Look through the listing below and write out exactly the lines from the line with "Ascolta o scarica. (400, 980)" to the line with "Search (6, 2309)", both included, and no others.

= Beginning of Section =

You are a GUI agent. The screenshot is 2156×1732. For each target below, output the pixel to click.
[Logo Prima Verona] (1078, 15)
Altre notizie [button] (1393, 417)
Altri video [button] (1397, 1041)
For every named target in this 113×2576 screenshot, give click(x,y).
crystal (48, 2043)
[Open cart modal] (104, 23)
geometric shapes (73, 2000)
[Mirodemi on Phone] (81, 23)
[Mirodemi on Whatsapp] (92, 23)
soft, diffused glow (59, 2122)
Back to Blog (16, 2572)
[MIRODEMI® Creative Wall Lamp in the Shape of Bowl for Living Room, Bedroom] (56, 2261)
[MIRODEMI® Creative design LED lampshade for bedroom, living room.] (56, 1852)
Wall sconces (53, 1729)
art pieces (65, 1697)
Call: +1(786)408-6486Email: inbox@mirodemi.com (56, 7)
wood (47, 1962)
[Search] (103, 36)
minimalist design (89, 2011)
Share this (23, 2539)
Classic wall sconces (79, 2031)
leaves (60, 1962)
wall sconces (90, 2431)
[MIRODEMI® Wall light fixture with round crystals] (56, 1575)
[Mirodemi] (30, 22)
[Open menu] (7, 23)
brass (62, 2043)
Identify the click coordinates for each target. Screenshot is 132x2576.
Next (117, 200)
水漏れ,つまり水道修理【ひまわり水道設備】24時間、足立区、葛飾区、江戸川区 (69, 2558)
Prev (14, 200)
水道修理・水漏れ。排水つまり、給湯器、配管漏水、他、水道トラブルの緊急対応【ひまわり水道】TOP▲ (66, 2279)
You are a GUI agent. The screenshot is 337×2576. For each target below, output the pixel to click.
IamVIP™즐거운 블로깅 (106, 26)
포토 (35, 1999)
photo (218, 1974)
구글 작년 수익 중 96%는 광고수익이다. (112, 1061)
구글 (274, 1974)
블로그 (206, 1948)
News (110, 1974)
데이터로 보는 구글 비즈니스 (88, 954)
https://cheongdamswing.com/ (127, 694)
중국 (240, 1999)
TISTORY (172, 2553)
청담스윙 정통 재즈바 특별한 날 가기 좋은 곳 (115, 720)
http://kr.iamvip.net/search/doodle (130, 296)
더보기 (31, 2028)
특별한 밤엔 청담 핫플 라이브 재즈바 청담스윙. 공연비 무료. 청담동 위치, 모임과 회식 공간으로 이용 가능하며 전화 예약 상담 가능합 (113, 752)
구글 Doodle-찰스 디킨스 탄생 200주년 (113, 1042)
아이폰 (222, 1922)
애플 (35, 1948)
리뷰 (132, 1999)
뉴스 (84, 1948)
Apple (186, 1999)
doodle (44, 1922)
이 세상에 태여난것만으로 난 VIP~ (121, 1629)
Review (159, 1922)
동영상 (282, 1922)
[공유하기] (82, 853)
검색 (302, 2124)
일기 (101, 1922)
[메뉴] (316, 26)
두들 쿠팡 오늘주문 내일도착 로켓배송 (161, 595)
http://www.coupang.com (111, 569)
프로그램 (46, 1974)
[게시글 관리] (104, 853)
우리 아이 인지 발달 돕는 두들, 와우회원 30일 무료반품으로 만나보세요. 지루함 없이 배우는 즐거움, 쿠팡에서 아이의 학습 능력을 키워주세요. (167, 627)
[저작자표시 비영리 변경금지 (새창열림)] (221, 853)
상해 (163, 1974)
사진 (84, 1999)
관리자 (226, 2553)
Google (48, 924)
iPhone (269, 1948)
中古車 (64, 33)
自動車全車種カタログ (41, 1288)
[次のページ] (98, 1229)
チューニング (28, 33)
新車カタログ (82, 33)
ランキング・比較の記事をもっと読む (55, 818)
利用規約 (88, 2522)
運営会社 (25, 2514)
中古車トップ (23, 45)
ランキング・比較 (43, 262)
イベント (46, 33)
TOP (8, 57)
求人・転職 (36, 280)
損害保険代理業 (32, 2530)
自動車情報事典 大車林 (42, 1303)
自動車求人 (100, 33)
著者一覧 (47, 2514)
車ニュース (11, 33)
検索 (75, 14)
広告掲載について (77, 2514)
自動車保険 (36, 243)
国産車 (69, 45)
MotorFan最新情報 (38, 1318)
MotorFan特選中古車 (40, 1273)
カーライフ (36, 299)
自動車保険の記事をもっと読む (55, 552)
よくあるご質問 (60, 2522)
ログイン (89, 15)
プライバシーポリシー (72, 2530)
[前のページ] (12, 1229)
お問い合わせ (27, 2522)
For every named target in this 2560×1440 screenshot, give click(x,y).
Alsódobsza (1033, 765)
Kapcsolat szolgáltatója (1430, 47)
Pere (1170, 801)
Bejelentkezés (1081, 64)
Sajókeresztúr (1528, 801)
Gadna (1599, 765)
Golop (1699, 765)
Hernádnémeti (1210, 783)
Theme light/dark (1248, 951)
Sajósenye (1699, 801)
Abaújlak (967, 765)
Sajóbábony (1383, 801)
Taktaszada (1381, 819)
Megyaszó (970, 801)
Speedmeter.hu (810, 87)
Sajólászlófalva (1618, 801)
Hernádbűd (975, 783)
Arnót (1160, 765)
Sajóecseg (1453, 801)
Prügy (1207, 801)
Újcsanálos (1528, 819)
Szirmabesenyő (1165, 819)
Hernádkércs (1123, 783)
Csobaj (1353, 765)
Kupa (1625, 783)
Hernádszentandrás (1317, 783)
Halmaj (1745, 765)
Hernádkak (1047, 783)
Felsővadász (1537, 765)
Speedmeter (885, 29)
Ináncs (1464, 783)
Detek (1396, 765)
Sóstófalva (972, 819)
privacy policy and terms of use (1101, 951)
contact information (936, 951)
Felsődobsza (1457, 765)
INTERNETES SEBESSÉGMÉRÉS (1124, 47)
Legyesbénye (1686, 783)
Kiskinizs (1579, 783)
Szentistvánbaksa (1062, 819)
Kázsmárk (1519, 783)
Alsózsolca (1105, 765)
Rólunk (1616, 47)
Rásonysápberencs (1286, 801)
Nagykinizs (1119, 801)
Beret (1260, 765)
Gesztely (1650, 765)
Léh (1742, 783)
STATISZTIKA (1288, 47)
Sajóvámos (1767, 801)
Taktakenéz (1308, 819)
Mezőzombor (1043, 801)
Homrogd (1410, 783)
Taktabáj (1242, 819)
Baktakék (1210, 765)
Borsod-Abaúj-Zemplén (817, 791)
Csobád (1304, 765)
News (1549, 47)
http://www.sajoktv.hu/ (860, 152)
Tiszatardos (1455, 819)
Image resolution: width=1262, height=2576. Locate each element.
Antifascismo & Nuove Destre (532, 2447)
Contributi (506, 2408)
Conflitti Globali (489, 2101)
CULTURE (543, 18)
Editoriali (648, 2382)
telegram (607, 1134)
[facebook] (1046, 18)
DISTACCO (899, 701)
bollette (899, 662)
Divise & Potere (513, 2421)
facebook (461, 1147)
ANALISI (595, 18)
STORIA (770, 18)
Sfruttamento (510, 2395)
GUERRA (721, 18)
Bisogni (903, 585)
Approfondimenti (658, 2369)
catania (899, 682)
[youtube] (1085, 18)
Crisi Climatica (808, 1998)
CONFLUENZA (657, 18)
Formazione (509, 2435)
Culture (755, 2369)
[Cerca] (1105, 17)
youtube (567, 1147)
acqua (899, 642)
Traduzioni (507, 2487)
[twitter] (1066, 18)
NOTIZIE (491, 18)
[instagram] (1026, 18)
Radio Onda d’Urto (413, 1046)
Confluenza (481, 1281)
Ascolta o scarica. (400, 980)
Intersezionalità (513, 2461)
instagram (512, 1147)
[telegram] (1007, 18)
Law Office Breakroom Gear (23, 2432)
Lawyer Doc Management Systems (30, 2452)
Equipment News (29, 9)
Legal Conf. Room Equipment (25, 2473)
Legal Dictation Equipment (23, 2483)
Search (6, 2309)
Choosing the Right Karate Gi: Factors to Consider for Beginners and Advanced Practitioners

= End of Section =

Result of the exercise>
Ascolta o scarica. (400, 980)
Intersezionalità (513, 2461)
instagram (512, 1147)
[telegram] (1007, 18)
Law Office Breakroom Gear (23, 2432)
Lawyer Doc Management Systems (30, 2452)
Equipment News (29, 9)
Legal Conf. Room Equipment (25, 2473)
Legal Dictation Equipment (23, 2483)
Search (6, 2309)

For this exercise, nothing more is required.